### Source text
————————

Afghan officials say the Iranian government has deepened its ties with the Taliban leadership and increasingly funds, shelters and arms terrorists fighting in Afghanistan, particularly in the three western provinces bordering Iran. They allege that the Islamic Revolution Guards Corps (IRGC) and its secretive Quds Force operatives recruit militants from across Afghanistan and run terrorist training camps for them inside the Iranian territory – further fueling the insurgency and complicating stabilization efforts in the war-ravaged country.
Sheltering and Training Taliban
On December 31, Naser Mehri, the spokesman for the governor of western Farah Province, claimed that the IRGC aided the Taliban and played a prominent role in the latest spike in violence in Farah. In another interview with the BBC Persian, Mehri also cited intelligence showing that bodies of Taliban fighters killed in the province had been transferred to and buried inside Iran. According to the Afghan media, Iran shelters Taliban families on its soil. Rahmatullah Nabil, the former head of Afghanistan’s National Directorate of Security, has also accused Iran of providing the Taliban with weapons and financial aid.
The IRGC’s support for the Taliban is not confined to inside Afghanistan, however. On November 21, Farah’s Governor Mohammad Asif Nang said the IRGC had established military training centers for the Taliban in Birjand, the capital of Iran’s South Khorasan Province, as well as in parts of Khorasan-e Razavi Province. The two provinces share borders with Afghanistan. A report titled “Iranian Taliban?” published by Afghanistan’s largest daily Hasht-e Sobh on November 14 claimed that the Iranian government had recently put a military training facility inside Iran – previously used by Afghan mujahedeen fighters against the Taliban in the 1990s – at the disposal of the Taliban.

————————

(Dataset excerpt)
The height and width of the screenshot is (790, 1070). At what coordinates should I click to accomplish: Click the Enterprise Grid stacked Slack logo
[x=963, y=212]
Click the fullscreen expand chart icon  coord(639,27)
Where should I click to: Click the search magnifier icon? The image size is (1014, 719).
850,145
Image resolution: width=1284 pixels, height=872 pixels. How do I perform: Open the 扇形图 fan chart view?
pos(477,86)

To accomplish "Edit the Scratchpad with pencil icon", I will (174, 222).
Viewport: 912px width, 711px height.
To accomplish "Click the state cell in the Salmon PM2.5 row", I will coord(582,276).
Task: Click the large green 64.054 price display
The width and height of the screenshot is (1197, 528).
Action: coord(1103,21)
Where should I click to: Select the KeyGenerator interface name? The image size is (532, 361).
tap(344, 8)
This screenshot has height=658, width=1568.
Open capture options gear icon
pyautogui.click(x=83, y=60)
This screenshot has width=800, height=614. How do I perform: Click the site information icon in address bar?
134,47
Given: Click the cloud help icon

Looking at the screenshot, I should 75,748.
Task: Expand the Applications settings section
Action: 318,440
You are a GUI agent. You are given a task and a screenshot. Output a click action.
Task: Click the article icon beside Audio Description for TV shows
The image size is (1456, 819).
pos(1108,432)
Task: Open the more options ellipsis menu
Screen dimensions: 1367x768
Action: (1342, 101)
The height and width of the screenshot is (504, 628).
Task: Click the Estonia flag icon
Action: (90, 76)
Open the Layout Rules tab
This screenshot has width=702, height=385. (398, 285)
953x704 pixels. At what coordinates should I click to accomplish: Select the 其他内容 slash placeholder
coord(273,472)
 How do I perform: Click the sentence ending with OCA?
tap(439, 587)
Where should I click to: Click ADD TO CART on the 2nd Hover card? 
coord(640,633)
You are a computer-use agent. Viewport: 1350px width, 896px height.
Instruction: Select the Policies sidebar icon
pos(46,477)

————————

### Task set
(a) In the article on Iran and the Taliban, where did Farah's governor say the IRGC had set up military training centers for the Taliban?
(b) Pick up the article on Iran and the Taliban after its last sentence and write what comes next.
None of the rows above are needed.

### Results
(a) In Birjand, the capital of Iran's South Khorasan Province, and in parts of Khorasan-e Razavi Province.

(b)
The IRGC’s links with local Taliban commanders in western Afghanistan date back to as early as 2002, but Tehran’s recently expanding ties with the Taliban leadership have triggered grave concern among Afghan and American officials. When a US drone strike killed Taliban leader Mullah Akhtar Mohammad Mansour last year, he was reportedly returning from Iran. Jahan News, a conservative Iranian outlet, confirmed that the Taliban leader stayed in Iran for two months before his death and held “diverse meetings with different authorities and institutions.” The outlet described Mansour as an “anti-American figure” who “never allowed the Taliban to hold talks with America, America’s allies and NATO in Afghanistan.”
From Denial to Publicity
In the late 1990s, Iran considered the Taliban a national security threat, backed anti-Taliban Afghan resistance forces, and almost invaded Afghanistan to punish the Taliban for killing its diplomats. But relations between the two ideological nemeses gradually began to thaw after 2002 as Iran saw the American troop presence in its eastern neighbor as a bigger threat.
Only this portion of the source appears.